Active equity UCITS funds returned -16.4%, while passive funds returned -13.1% and ETFs -12.6%. Active bond UCITS returned -8.7%, passive funds returned -14.8%, and ETFs -8.3%.

ETFs and money market funds on the rise

European investment funds managed at the end of 2022 net assets worth €19.1trn compared with €21.8trn in 2021, a decrease mostly because of the downturn of equity and bond markets, EFAMA’s fact book noted.

It also stated that €12trn were managed by Undertakings for Collective Investment in Transferable Securities Directive (UCITS), compared with €6trn in 2021, and €7.1trn by AIFs, compared with €8trn in 2021.

Over the past 10 years, however, investment managers saw a 101% increase, or €9.6trn, in terms of assets under management.

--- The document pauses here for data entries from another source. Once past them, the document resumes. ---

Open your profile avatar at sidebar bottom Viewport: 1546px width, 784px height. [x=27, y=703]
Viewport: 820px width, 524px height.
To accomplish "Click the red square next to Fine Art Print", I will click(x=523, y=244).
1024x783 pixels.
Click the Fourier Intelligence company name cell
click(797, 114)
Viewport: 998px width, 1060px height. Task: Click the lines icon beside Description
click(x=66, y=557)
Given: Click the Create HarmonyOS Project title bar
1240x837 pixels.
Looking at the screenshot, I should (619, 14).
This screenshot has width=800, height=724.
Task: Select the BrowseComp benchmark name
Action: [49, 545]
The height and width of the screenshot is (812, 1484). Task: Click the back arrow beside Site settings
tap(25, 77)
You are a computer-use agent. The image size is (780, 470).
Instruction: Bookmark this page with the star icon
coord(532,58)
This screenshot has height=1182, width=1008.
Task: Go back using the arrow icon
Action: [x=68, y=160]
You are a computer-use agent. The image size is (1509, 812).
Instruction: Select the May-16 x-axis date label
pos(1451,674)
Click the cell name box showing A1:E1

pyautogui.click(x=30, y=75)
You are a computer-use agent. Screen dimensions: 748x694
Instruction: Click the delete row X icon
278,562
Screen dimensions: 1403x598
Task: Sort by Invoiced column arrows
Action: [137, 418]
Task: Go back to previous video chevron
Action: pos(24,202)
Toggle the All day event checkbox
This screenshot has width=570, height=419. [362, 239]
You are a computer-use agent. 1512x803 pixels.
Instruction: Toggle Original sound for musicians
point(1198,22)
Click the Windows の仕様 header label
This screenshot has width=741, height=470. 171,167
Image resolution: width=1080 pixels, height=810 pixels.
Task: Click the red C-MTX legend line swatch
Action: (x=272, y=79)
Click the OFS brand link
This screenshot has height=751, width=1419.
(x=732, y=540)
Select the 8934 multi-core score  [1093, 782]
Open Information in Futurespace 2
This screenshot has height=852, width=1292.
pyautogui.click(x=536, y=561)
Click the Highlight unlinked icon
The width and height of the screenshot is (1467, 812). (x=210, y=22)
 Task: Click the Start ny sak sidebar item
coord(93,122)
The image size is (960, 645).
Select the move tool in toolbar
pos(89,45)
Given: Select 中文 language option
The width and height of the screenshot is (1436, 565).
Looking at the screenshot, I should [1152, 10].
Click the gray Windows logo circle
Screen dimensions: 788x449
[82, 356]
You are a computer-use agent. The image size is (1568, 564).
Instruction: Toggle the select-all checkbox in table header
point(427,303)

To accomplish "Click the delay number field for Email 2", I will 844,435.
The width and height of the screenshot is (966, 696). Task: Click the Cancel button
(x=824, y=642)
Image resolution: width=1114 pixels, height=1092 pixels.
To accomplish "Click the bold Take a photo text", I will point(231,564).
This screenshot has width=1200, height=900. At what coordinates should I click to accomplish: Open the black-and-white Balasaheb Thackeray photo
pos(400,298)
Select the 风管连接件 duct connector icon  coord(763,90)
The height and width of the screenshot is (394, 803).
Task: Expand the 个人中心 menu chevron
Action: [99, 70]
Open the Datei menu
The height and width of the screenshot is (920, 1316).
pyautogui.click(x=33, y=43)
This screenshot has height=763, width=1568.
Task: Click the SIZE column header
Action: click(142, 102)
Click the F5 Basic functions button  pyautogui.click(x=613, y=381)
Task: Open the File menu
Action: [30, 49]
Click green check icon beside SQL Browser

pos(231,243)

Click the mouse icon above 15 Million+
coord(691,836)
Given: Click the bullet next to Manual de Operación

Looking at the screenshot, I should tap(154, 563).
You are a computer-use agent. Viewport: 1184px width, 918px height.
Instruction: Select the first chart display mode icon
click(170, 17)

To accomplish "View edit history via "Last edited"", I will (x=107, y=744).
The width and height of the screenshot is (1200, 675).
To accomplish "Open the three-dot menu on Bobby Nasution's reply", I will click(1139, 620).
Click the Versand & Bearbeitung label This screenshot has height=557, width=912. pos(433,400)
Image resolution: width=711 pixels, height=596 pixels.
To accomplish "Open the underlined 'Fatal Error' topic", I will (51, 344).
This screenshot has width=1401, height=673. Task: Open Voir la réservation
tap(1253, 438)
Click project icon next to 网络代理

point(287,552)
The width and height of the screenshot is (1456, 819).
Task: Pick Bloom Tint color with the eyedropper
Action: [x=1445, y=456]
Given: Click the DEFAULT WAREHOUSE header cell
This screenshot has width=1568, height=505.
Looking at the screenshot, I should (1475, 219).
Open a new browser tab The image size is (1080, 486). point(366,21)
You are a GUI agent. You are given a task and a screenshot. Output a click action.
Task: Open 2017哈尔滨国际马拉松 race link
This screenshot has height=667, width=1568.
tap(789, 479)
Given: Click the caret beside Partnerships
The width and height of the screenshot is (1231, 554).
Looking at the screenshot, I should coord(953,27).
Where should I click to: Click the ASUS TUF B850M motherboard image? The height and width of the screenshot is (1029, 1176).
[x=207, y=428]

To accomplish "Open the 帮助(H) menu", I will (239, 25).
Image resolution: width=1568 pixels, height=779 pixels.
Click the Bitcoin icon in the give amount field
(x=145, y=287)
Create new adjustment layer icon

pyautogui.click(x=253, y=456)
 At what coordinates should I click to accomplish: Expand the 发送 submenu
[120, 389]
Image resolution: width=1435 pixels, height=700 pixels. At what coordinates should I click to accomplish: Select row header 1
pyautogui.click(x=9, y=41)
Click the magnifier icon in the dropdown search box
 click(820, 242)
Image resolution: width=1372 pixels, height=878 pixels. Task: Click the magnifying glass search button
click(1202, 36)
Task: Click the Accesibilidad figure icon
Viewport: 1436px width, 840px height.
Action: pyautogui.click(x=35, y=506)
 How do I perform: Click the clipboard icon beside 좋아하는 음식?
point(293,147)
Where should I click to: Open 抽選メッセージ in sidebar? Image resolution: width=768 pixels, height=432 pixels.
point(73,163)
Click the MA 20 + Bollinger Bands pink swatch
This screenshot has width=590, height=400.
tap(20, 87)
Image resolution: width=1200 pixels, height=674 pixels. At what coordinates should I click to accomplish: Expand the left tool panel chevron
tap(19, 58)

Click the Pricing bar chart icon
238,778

Pension funds and insurance companies are the largest fund investors in the EU with close to €4.2trn in UCITS and AIFs at the end of 2022.

The sharp rise in interest rates wreaked havoc on bond UCITS, recording their worst results in 10 years in 2022. Net outflows for UCITS were significant, at €167bn, with net outflows in bond funds reaching €127bn.

“We had [instead] strong inflows into government bond funds, and less so into corporate bond funds, [meaning that] European investors de-risked their investments, [while] the riskier part of the market – high-yield funds, short-term funds, Chinese centric emerging market funds – saw outflows, ” Tilley said.

Fund managers also shifted to shorter term maturity of 1 to 3 years for UCITS bond funds last year as interest rates rose sharply. Money market and multi-assets were the only two types of funds that saw positive inflows last year, at €28bn and €14bn, respectively.

“Short-term money market funds, with their stricter investment rules, combined with the rise in interest rates, which challenge through a lot quicker in money market funds, made these again a viable investment option,” Tilley added.

Despite reclassifications, net sales of Article 9 Sustainable Finance Disclosure Regulation (SFDR) funds amounted to €20bn, recording positive net inflows in each month of the year, according to the report.

“Another market segment that did really well were ETFs, with about €86bn net inflows. [It was] pretty consistent throughout the year, whereas if you look at the long-term we had outflows of almost €200bn,” Tilley said.

Investors have rushed to allocate assets to ETF funds that are a low cost and have hardly felt the impact of the market downturn last year.